Dans cet épisode, découvrez un extrait du dernier livre de Selim-a Atallah Chettaoui, paru en février 2025 aux éditions La contre allée.
Dans ce poème-fleuve emprunt d’oralité et de références pop, le lit est le lieu d’une constante tension, d’une lutte sur le fil entre un désir de mouvement et l’attractivité de l’immobilité, symptomatique de certains troubles psychiques.

Lundi Poésie, Libération par Guillaume Lecaplain

L’auteurice livre un long poème qui tente de s’extraire de l’attrait dangereux des draps.

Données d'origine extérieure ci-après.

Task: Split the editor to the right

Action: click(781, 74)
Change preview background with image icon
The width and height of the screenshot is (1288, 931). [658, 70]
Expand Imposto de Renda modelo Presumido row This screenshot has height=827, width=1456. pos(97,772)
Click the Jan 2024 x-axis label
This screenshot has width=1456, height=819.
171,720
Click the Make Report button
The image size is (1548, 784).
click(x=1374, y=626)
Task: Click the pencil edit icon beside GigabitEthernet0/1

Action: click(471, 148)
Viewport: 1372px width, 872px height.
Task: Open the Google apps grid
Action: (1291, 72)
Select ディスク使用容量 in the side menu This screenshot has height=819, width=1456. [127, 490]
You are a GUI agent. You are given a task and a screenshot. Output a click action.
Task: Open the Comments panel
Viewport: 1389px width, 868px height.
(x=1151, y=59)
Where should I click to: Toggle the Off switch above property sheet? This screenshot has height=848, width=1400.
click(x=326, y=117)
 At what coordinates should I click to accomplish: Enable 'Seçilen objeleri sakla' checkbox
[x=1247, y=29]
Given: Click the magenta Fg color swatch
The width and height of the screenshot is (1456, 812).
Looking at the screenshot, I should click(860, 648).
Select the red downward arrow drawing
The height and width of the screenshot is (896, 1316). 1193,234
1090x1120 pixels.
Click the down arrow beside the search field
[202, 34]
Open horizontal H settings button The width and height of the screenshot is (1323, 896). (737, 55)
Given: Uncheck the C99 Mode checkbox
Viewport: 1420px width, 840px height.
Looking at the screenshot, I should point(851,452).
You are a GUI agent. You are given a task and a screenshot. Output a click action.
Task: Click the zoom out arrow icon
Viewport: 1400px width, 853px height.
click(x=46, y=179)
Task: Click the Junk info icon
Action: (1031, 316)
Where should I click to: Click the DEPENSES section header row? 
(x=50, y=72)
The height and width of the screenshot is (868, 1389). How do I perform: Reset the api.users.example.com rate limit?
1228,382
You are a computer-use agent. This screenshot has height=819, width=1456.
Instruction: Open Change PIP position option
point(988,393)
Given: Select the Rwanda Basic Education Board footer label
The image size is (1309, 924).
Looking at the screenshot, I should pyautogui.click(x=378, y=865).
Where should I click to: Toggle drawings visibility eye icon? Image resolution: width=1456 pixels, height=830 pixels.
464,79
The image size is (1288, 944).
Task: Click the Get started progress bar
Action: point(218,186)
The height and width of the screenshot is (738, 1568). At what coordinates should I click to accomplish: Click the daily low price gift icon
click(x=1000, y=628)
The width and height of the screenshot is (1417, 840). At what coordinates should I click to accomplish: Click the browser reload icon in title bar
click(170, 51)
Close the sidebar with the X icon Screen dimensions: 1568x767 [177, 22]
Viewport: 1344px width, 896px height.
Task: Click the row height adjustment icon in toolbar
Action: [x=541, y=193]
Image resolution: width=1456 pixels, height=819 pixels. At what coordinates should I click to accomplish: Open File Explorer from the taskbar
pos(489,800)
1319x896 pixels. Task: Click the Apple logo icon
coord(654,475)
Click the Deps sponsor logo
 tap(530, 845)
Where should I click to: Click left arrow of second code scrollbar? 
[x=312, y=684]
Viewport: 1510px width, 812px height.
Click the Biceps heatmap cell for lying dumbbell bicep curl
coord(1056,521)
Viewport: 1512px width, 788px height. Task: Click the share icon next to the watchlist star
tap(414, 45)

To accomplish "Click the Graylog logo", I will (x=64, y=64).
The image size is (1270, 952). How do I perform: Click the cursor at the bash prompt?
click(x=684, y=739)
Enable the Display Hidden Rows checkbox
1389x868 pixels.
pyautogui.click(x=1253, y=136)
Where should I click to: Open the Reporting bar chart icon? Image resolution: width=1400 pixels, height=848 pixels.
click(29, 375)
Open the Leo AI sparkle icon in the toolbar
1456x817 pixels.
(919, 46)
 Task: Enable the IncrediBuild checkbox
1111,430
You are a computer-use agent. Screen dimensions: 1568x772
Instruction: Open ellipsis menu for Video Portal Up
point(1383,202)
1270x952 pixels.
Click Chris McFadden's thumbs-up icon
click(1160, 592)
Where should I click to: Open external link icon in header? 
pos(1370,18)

«Juste sortir du lit plein de miettes». Il est des mouvements ordinaires qui paraissent aussi périlleux qu’un retour à Ithaque. Dans un livre d’un seul poème, Selim-a Atallah Chettaoui fait entendre le chant d’une tentative de départ. Il s’agit de s’extraire des habitudes qui collent le corps au cœur de l’«humidité malsaine dans les draps» et l’esprit à la poursuite du «binge eating binge watching binge scrolling». Pas de glorification du moelleux d’une couette accueillante ici. Pas d’amour de la paresse. Malgré un texte qui ne manque pas d’humour, notamment face à l’impossibilité de «faire les choses bien», la quête décrite par Atallah Chettaoui fait part d’une réelle douleur, celle de ne pas parvenir à s’échapper de l’inertie : «game over try again».

Le texte avance par détours et refrains, se laisse contaminer par les obsessions de l’auteurice (Selim-a Atallah Chettaoui se définit comme non-binaire) comme le porno ou le jeu mobile 2048 ; mais c’est surtout la recherche de rythme qui prend les rênes du déroulement des mots sur la page. 

Selim-a Atallah Chettaoui est un·e habitué·e des performances et on sent que le poème a été pensé pour être dit, peut-être même composé la voix haute, jusqu’à parfois prendre des airs de pure chanson : «boum boum / la terre humus repart / boum boum / le corps humus repart / boum boum s’empare du corps mort / boum boum les cendres du corps s’assemblent / les cendres tapent tapent tapent tapent tapent / recroquevillé le corps tapote».

C’est finalement en plongeant au fond du lit (le mot «trou» est une des clés du livre) que l’auteurice trouve cette vigueur insufflée à son texte. Le combat mené contre «l’anhédonie» – cette incapacité à ressentir du plaisir – se révèle ainsi paradoxalement plein d’énergie : car les mots «suffisent / presque / à vivre».

Selim-a Atallah Chettaoui, Au pieu, la Contre Allée, 112 pages, 16 euros.